I've been trying to get the build environment tests used to do selinux like you get in rhel by default and have failed so far.
RHEL is selinux by default, but the containers for rocky etc I'm trying to test with aren't :( I'm not sure how to submit a patch with molecule testing at this point!
voidquark
commented
1 month ago If you're seeking inspiration, perhaps aligning your PR with the Loki/Promtail approach.
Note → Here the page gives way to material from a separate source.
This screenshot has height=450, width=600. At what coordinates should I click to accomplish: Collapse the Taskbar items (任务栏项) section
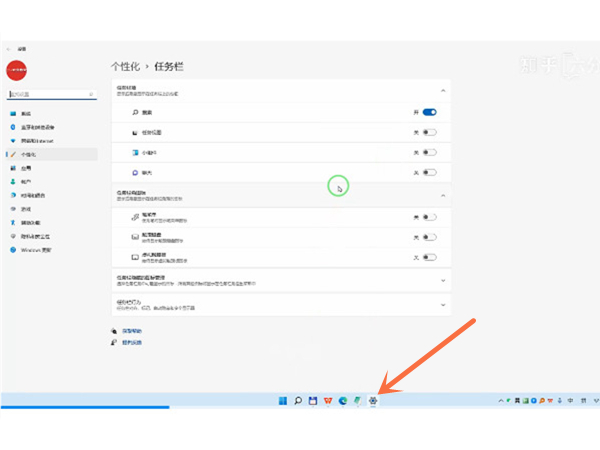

They already support Debian/RHEL systems with SELinux out of the box.
panfantastic
commented
1 month ago @voidquark can you link me please?
voidquark
commented
1 month ago @voidquark can you link me please?
panfantastic
commented
1 month ago I took the opportunity to install it on a working selinux (enforcing) system and it installs fine so I think all that is needed is to split the install process between redhat clones and debian clones (sorry any suse clones, Gentoo knows how to do it on their own ;) ).
Aethylred
commented
1 month ago Keeping an eye on this as the documentation for Grafana Agent says it's being deprecated for Alloy, and we run RHEL
Binaries should be in binary folders on RHEL-based systems, so SELinux allows them to do binary-like things, like connecting to the internet 😄
The alloy binary will get an selinux label like
unconfined_u:object_r:etc_t:s0when placed under /etc/alloy, which is not allowed to open tcp sockets:The RPM package installs alloy under /usr/bin/, which is correct.
The
grafana.grafana.alloyrole should use the package manager to install alloy. That would solve this issue: